A pilot study provides proof-of-concept data for potential benefits of aerobic cycling exercise on cognitive function in individuals with memory impairment due to traumatic brain injury.
A new study by a team of rehabilitation researchers showed that 12-weeks of supervised moderate aerobic cycling might improve memory and processing speed in individuals with cognitive deficits caused by traumatic brain injury.
The study, the first of its kind in the brain injury population, was published online in Neurocase.
Traumatic brain injury and memory loss
According to Headway, the brain injury association, traumatic brain injury is an injury to the brain caused by a trauma to the head (head injury). Causes include road traffic accidents, assaults, falls and accidents at home. The effects of this condition depend on a wide range of factors such as the type, location, and severity of the injury. Symptoms can manifest themselves in physical and behavioural effects such as balance problems, headaches, fatigue, and memory problems.
Participants in the single-blind randomised control trial included five physically inactive individuals with a ten-year history of traumatic brain injury and significant memory impairment. They were randomised to 12-weeks of supervised moderate aerobic cycling exercise (intervention), or 12-weeks of stretching and toning exercise (control). All participants underwent neuropsychological tests of memory and processing speed and structural neuroimaging studies of the brain before and after their 12-weeks of exercise.
“Compared with controls, the exercise group demonstrated substantially greater improvements in auditory verbal learning and processing speed, and larger increases in volumes of their left hippocampus, left cerebellar cortex, and right cerebellar cortex,” reported lead author Dr Wender, a postdoctoral fellow in the Center for Traumatic Brain Injury Research at Kessler Foundation. “We also found that large intervention effects favoured the exercise group, which showed gains in processing speed and volume of the right thalamus.
Major treatment challenges
Global cognitive impairments, as seen after traumatic brain injury, present major treatment challenges for clinicians, according to Brian Sandroff, PhD, senior research scientist in the Center for Neuropsychology and Neuroscience Research at Kessler Foundation.
“Because of their effects on multiple cognitive domains, exercise interventions, which are low cost, non-invasive, and readily available, are an attractive option to explore in this population,” he added.
Many traumatic brain injury patients will partake in rehabilitation to treat the physical problems as a result.
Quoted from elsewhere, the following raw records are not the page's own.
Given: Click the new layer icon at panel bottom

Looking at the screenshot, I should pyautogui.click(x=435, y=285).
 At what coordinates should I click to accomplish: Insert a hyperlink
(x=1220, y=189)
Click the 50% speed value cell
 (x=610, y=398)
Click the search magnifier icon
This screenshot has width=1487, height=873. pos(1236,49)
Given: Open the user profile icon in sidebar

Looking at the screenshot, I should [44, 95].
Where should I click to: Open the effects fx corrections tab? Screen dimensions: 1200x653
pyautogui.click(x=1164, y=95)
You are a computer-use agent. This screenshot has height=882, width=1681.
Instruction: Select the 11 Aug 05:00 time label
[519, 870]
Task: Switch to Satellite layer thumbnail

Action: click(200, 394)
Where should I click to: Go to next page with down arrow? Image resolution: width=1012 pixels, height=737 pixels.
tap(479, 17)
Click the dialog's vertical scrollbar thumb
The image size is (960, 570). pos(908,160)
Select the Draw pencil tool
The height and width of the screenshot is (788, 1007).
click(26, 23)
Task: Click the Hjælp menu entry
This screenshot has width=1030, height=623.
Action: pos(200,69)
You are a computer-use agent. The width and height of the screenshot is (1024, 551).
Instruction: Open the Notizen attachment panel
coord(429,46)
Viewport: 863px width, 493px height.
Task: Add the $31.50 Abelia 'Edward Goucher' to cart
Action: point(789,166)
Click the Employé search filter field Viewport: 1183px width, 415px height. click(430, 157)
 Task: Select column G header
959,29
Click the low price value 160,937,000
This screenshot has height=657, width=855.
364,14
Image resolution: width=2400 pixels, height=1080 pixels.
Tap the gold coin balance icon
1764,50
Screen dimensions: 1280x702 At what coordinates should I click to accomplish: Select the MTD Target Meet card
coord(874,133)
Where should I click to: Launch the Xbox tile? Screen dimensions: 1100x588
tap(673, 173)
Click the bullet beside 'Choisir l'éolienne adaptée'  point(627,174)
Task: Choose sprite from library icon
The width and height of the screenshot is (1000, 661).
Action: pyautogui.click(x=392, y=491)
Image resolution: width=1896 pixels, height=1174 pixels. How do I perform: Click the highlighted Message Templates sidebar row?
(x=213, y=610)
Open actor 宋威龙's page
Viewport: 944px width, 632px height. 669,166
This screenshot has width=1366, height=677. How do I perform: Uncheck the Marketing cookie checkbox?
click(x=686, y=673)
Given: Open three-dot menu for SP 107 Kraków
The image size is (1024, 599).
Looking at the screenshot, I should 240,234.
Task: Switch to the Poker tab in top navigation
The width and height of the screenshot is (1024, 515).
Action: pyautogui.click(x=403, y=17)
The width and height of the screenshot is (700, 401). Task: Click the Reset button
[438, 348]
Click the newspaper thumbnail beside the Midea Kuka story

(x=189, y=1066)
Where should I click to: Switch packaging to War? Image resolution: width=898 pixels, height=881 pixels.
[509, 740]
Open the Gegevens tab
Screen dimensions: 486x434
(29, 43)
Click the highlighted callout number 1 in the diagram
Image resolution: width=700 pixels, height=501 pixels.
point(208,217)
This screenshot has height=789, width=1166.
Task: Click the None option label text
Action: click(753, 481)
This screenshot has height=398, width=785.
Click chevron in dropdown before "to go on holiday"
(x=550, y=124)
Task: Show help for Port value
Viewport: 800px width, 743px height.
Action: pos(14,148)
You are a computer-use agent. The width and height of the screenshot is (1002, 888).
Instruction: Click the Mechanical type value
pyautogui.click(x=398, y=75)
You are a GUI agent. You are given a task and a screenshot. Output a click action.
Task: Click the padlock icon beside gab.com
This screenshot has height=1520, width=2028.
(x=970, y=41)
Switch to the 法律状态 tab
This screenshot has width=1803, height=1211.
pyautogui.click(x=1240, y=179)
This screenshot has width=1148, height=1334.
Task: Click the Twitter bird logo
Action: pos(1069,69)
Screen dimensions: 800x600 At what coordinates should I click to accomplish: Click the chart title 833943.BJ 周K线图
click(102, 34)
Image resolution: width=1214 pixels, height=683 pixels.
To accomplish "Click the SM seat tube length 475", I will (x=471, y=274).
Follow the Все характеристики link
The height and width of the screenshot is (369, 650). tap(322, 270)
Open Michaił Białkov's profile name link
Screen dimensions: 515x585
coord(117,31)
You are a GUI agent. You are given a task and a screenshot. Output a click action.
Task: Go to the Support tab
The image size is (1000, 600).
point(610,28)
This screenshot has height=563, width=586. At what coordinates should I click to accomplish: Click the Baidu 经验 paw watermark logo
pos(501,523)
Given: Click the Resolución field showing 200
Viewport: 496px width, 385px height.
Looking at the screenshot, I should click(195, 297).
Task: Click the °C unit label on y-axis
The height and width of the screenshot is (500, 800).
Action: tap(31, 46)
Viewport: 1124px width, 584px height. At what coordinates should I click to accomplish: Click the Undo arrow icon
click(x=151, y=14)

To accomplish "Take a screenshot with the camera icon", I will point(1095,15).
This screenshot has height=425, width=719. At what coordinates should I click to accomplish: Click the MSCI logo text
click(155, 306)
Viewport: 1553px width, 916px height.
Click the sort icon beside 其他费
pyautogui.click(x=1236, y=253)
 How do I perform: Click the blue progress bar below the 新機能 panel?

This can help improve mobility and function, with exercising being key in this process. Rehabilitation may focus on improving strength, balance, coordination and endurance to help improve how the patient functions at home and in the community.
The researchers are the first to look at the cognitive function and morphological changes in the brain in response to exercise in people with traumatic brain injury-related memory impairment, but the study is small, and the data are preliminary.
“Our results support the need to explore the relationships between exercise training, cognition, and functional and structural changes in the brain,” Dr Sandroff summarised, “which may establish the path toward optimal protocols for clinical implementation.”